# Strikemaster Lazer Mag Xpress



## Antone (Jan 4, 2010)

I need some help folks.. I'm not the most mechanically inclined person out there. Tried to fire up the Auger last week before I went out fishing. She wouldn't go. Since I've had issue with the carburetor being dirty before, I dis-assembled it, cleaned it put it back together. Great so far right... Well, until I went to put it back on the auger. No matter what way I would orient it, it did not fit right up against the gas tank, or to the spring on the throttle cable.. Down was up, up was down... So I got mad and walked away. Pride almost got the best of me today to where I was going out to buy a new Jiffy. But.. I just need to get this thing fixed and I am determined to do it mostly on my own. Do any of you out there own one of these units? I'm looking to have you email me pictures of how the carb sits on the powerhead, and a few other basics pics of the carb, to ensure I have each of the covers that screw onto it, put back together correctly. The more pics of the whole sha-bang the better. If I ever need to do this again, I need to make myself a diagram for re-assembly.

Regards!
-A distraught and embarassed ice angler :eyeroll:


----------



## Antone (Jan 4, 2010)

Really!? No one owns this unit to help out?


----------



## MOB (Mar 10, 2005)

I have a Jiffy, but I would guess that you put one of the sides back on the carb the wrong way. Probably 180 degrees off, so that nothing lines up. Take anoother look at it and see if this is it.


----------



## bowhunter09 (Jan 25, 2009)

New strikemaster or old one? Tech or solo engine? Year makes a difference! Pics help! Do yourself a favor and dont go to the new jiffys, they have a bad engine in them this year lol Also where do you live? I mean mn or nodak? Throw a few pics up ill try to help! :beer:


----------



## riverview (Sep 1, 2009)

The diaphram will be on the bottom side of the carb. so bowhunter how many new jiffy augers have you seen with bad engines?? Or are you just quoteing what you read on the net?? I have a new jiffy 2500 lightning and it is the best cutting auger i have ever cut a hole with.


----------



## mallykiller (Mar 28, 2005)

i am pretty sure that every jiffy motor is bad, they only sound like a 350 motor running out on the ice and for as loud as they are they should cut a little faster hole, but no they don't thats why strikemaster is the way to go especially with the new solo......STRIKEMASTER>JIFFY


----------



## dairyman (Feb 24, 2008)

go to the techumsa web site and print out a diagram of the carb--it will help a bunch


----------



## bowhunter09 (Jan 25, 2009)

riverview said:


> The diaphram will be on the bottom side of the carb. so bowhunter how many new jiffy augers have you seen with bad engines?? Or are you just quoteing what you read on the net?? I have a new jiffy 2500 lightning and it is the best cutting auger i have ever cut a hole with.
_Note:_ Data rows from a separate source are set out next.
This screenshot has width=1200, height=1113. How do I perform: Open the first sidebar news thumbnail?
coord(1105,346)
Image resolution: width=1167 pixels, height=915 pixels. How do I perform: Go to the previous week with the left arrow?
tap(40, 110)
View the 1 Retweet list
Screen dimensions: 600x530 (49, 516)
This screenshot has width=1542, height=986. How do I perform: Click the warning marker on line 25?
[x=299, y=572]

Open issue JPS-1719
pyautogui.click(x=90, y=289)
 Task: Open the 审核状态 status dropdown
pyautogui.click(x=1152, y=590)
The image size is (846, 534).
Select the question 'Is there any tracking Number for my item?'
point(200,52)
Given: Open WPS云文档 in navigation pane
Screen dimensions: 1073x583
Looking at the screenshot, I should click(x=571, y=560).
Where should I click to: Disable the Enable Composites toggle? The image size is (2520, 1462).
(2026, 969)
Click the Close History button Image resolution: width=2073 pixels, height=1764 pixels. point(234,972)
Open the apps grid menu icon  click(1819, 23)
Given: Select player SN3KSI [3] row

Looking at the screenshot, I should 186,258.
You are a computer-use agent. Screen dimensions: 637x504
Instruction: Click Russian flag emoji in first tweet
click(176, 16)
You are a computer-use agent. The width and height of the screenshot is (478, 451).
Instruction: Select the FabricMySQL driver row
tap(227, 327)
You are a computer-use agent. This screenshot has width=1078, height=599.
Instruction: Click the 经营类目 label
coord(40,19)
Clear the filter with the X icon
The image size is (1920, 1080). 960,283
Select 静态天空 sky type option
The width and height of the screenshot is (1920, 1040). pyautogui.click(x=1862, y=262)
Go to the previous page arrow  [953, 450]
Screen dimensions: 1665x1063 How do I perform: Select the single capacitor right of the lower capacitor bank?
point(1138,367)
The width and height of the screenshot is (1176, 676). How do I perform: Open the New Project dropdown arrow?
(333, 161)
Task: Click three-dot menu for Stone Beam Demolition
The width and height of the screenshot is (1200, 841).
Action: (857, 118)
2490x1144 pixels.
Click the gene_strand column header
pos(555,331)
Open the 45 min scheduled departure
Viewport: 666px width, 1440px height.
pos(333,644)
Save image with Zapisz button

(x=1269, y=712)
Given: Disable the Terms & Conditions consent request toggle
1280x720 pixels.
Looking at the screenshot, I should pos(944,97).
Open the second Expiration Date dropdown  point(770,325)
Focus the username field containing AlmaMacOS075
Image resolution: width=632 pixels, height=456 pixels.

Well you obviously havent used a Strikemaster or nils... Its not a quote its a fact. You will find out sooner or later what type of engine they have in there. Eskimo use to have it in their powerheads, but there was a slight problem, it wouldnt run right in the cold so they dropped the motor!!! Well now Jiffy has them, the only thing they changed was adding a part to the exhaust, so its not "jiffy engineered"... So I feel sorry for whoever owns a Jiffy now a days, because they are not a very good motor. Maybe know the facts b4 you get all defensive :beer:


----------